Convert all of the data below into a Markdown table with the columns No. and Text. Number each line in order and skip blank lines.

(Records for locating displayed items)
::::::::

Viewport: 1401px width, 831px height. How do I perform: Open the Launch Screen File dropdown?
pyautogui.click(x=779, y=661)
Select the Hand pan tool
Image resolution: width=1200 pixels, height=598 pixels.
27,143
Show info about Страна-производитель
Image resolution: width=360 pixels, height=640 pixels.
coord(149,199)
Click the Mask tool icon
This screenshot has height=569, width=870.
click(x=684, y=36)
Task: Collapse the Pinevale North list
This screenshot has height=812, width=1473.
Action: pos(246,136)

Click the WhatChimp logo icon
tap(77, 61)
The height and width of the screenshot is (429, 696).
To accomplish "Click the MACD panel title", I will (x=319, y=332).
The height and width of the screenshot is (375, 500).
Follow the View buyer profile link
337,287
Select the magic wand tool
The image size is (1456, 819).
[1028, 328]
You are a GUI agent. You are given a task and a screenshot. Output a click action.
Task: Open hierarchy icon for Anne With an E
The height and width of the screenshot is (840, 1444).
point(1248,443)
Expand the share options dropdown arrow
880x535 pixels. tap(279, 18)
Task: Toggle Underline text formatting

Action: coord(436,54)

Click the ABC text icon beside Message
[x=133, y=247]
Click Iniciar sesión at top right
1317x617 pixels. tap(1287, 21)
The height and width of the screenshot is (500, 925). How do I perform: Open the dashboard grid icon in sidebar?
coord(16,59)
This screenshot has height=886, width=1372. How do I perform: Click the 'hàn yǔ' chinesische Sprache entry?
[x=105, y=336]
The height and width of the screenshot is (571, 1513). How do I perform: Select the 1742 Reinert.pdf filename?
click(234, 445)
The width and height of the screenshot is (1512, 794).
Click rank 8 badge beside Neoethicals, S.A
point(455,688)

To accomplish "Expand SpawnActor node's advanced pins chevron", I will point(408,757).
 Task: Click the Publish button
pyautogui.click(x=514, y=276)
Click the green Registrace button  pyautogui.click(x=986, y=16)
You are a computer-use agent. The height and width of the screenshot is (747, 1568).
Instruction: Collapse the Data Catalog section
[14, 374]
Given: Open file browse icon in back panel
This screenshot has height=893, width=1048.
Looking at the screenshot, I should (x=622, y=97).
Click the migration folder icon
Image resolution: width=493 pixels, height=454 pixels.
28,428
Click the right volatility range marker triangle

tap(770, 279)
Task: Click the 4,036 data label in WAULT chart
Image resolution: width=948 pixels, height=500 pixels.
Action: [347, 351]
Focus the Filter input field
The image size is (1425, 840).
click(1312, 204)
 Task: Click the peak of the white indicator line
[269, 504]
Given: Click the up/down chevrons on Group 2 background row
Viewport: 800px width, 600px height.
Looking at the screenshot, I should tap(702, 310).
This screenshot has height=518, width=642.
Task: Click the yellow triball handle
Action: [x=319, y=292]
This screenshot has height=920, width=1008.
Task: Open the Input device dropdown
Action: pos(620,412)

::::::::

> [SOLVED EXERCISE]:
| No. | Text |
|---|---|
| 1 | Viewport: 1401px width, 831px height. How do I perform: Open the Launch Screen File dropdown? |
| 2 | pyautogui.click(x=779, y=661) |
| 3 | Select the Hand pan tool |
| 4 | Image resolution: width=1200 pixels, height=598 pixels. |
| 5 | 27,143 |
| 6 | Show info about Страна-производитель |
| 7 | Image resolution: width=360 pixels, height=640 pixels. |
| 8 | coord(149,199) |
| 9 | Click the Mask tool icon |
| 10 | This screenshot has height=569, width=870. |
| 11 | click(x=684, y=36) |
| 12 | Task: Collapse the Pinevale North list |
| 13 | This screenshot has height=812, width=1473. |
| 14 | Action: pos(246,136) |
| 15 | Click the WhatChimp logo icon |
| 16 | tap(77, 61) |
| 17 | The height and width of the screenshot is (429, 696). |
| 18 | To accomplish "Click the MACD panel title", I will (x=319, y=332). |
| 19 | The height and width of the screenshot is (375, 500). |
| 20 | Follow the View buyer profile link |
| 21 | 337,287 |
| 22 | Select the magic wand tool |
| 23 | The image size is (1456, 819). |
| 24 | [1028, 328] |
| 25 | You are a GUI agent. You are given a task and a screenshot. Output a click action. |
| 26 | Task: Open hierarchy icon for Anne With an E |
| 27 | The height and width of the screenshot is (840, 1444). |
| 28 | point(1248,443) |
| 29 | Expand the share options dropdown arrow |
| 30 | 880x535 pixels. tap(279, 18) |
| 31 | Task: Toggle Underline text formatting |
| 32 | Action: coord(436,54) |
| 33 | Click the ABC text icon beside Message |
| 34 | [x=133, y=247] |
| 35 | Click Iniciar sesión at top right |
| 36 | 1317x617 pixels. tap(1287, 21) |
| 37 | The height and width of the screenshot is (500, 925). How do I perform: Open the dashboard grid icon in sidebar? |
| 38 | coord(16,59) |
| 39 | This screenshot has height=886, width=1372. How do I perform: Click the 'hàn yǔ' chinesische Sprache entry? |
| 40 | [x=105, y=336] |
| 41 | The height and width of the screenshot is (571, 1513). How do I perform: Select the 1742 Reinert.pdf filename? |
| 42 | click(234, 445) |
| 43 | The width and height of the screenshot is (1512, 794). |
| 44 | Click rank 8 badge beside Neoethicals, S.A |
| 45 | point(455,688) |
| 46 | To accomplish "Expand SpawnActor node's advanced pins chevron", I will point(408,757). |
| 47 |  Task: Click the Publish button |
| 48 | pyautogui.click(x=514, y=276) |
| 49 | Click the green Registrace button  pyautogui.click(x=986, y=16) |
| 50 | You are a computer-use agent. The height and width of the screenshot is (747, 1568). |
| 51 | Instruction: Collapse the Data Catalog section |
| 52 | [14, 374] |
| 53 | Given: Open file browse icon in back panel |
| 54 | This screenshot has height=893, width=1048. |
| 55 | Looking at the screenshot, I should (x=622, y=97). |
| 56 | Click the migration folder icon |
| 57 | Image resolution: width=493 pixels, height=454 pixels. |
| 58 | 28,428 |
| 59 | Click the right volatility range marker triangle |
| 60 | tap(770, 279) |
| 61 | Task: Click the 4,036 data label in WAULT chart |
| 62 | Image resolution: width=948 pixels, height=500 pixels. |
| 63 | Action: [347, 351] |
| 64 | Focus the Filter input field |
| 65 | The image size is (1425, 840). |
| 66 | click(1312, 204) |
| 67 |  Task: Click the peak of the white indicator line |
| 68 | [269, 504] |
| 69 | Given: Click the up/down chevrons on Group 2 background row |
| 70 | Viewport: 800px width, 600px height. |
| 71 | Looking at the screenshot, I should tap(702, 310). |
| 72 | This screenshot has height=518, width=642. |
| 73 | Task: Click the yellow triball handle |
| 74 | Action: [x=319, y=292] |
| 75 | This screenshot has height=920, width=1008. |
| 76 | Task: Open the Input device dropdown |
| 77 | Action: pos(620,412) |